Troppi salassi, Regione in secca

Sabato 23 Luglio 2016 di Soldi a Roma per 150 milioni nel 2011 e 777 nel 2015. Concorso al taglio del debito salito a 1,2 miliardi
TRIESTE - Ormai la spesa libera, ossia non già vincolata da impegni pregressi o proibita dal patto di stabilità, è ridotta al lumicino di una manciata di punti percentuali rispetto al bilancio globale della Regione. Tutto questo, essenzialmente, per «l'impossibilità di un impiego di risorse in misura maggiore rispetto alla quantità di risorse che sono venute a mancare a causa degli accantonamenti statali», ossia la sequela impressionante di manovre nazionali che ha risucchiato dalle casse del Friuli Venezia Giulia un autentico fiume di denaro.
Ad affermarlo non sono oppositori dell'establishment politico, bensì la Sezione di controllo della Corte dei conti. Nelle fitte pieghe delle oltre 400 pagine che danno corpo al Giudizio di parificazione dei rendiconto regionale 2015, la Corte annota in parallelo il susseguirsi dei due grandi patti finanziari fra Trieste e Roma: quello del 2010 fra l'allora presidente della Regione Renzo Tondo e l'allora ministro dell'Economia Giulio Tremonti e quello sottoscritto due anni fa dall'attuale presidente Debora Serracchiani con l'attuale ministro Pier Carlo Padoan. In mezzo una teoria di norme di coordinamento della finanza pubblica, che nella versione in prosa comprensibile stanno a significare copiose mungiture delle casse regionali, beninteso divenute strutturali al punto da vanificare le virtuosità che i due patti del 2010 e del 2014 intendevano perseguire.

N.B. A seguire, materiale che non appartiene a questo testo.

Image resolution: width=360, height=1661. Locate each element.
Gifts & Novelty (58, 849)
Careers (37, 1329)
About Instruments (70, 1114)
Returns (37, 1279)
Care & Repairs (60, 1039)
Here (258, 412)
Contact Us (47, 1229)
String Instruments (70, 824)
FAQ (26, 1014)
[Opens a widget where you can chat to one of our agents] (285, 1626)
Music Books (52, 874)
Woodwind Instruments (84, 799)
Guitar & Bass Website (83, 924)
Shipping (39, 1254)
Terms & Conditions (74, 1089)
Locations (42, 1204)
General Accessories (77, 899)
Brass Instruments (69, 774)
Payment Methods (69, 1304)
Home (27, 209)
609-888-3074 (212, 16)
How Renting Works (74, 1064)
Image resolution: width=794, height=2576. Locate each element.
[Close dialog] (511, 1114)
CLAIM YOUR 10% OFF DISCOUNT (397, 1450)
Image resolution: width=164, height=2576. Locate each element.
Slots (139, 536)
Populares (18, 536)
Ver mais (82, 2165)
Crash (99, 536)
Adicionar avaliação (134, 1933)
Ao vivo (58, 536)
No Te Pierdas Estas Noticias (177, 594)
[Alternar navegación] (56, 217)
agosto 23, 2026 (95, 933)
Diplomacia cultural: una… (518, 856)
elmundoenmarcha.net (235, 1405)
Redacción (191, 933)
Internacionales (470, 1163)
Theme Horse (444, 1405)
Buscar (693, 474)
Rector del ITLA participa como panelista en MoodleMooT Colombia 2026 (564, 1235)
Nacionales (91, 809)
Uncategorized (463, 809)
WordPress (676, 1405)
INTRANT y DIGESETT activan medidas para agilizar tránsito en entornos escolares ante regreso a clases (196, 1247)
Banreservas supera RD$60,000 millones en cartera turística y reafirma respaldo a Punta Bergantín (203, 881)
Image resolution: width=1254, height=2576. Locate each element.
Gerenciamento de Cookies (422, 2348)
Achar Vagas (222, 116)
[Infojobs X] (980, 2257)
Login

È chiaro che la Corte dei conti non faccia politica ma si occupi ad alto livello dell'affidabilità dei numeri. Eccoli dunque: «In termini monetari la differenza tra minore spesa praticabile e accantonamenti è di 62,862 milioni di euro nel 2011 - si legge nelle carte del Giudizio - nonché di 328,997 nel 2012, 420,701 nel 2013, 273,328 nel 2014 e di 420,671 nel 2015. Ma questo è soltanto l'inizio. Leggiamo il resto: «Il concorso alla riduzione dell'indebitamento netto ha di per sé comportato una compressione della spesa praticabile del 2,92% nel 2011, del 10,79% nel 2012, del 14,70% nel 2013, del 15,07% nel 2014 e del 17,55% nel 2015, con un incremento del 7,87% tra il 2011 e il 2012, un ulteriore incremento del 3,91% tra il 2012 e il 2013, un ulteriore incremento del 0,37% tra il 2013 e il 2014 e fra il 2014 e il 2015 una diminuzione del 0,59%», che tuttavia «diventa un aumento del 2,48% se si depura il denominatore dagli stanziamenti delle partite tecnico-contabili.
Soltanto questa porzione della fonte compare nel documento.